START Extracted material

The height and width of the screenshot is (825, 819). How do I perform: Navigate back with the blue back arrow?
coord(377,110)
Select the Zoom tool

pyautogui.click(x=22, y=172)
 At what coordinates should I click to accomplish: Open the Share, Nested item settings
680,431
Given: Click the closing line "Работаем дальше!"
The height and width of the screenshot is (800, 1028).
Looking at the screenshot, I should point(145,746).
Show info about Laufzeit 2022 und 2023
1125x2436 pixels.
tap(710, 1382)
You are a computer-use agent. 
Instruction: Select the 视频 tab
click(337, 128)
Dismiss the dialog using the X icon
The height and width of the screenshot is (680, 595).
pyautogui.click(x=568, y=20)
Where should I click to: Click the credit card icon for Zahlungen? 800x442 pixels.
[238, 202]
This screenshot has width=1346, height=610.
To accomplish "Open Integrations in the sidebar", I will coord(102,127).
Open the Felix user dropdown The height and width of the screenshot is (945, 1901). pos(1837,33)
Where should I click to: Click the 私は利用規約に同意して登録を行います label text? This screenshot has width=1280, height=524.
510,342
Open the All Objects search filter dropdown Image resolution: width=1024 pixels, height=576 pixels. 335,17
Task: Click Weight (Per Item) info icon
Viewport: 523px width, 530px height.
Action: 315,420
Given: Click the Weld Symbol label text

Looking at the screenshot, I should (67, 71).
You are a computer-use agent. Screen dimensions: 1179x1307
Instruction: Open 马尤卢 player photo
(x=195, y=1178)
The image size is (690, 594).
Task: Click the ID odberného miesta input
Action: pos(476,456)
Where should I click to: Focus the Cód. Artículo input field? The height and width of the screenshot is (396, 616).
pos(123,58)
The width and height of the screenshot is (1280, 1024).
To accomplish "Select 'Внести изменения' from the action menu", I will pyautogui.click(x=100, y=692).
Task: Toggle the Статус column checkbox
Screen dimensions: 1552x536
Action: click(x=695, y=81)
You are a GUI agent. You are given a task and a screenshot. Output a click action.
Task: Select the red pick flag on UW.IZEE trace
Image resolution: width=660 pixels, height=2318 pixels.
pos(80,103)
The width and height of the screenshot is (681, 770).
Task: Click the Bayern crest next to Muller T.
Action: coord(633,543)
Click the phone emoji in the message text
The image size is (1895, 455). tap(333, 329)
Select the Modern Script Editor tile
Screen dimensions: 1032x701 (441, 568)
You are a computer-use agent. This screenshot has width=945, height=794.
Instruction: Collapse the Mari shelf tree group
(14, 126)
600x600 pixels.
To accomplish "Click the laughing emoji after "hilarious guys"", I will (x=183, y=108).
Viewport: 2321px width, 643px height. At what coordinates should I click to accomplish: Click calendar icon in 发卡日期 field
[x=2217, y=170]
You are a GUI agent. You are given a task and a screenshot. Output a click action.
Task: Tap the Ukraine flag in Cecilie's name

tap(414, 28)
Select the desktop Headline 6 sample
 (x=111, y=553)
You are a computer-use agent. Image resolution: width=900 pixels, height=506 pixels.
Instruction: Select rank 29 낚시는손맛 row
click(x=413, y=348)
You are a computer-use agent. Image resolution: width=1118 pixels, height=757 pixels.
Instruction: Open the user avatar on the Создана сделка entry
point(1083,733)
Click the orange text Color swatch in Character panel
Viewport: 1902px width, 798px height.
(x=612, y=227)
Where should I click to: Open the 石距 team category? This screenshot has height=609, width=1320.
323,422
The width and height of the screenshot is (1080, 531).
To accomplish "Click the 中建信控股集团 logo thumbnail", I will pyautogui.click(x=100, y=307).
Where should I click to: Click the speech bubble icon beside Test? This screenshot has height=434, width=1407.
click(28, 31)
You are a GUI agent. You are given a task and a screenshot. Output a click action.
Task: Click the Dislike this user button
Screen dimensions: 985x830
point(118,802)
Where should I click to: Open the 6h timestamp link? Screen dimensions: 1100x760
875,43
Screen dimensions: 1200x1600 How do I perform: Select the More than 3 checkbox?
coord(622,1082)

END Extracted material

Start with the line above that contains "Where should I click to: Click the 私は利用規約に同意して登録を行います" and stop after the line that contains "You are a computer-use agent. Screen". Output those lines exactly, and only those.

Where should I click to: Click the 私は利用規約に同意して登録を行います label text? This screenshot has width=1280, height=524.
510,342
Open the All Objects search filter dropdown Image resolution: width=1024 pixels, height=576 pixels. 335,17
Task: Click Weight (Per Item) info icon
Viewport: 523px width, 530px height.
Action: 315,420
Given: Click the Weld Symbol label text

Looking at the screenshot, I should (67, 71).
You are a computer-use agent. Screen dimensions: 1179x1307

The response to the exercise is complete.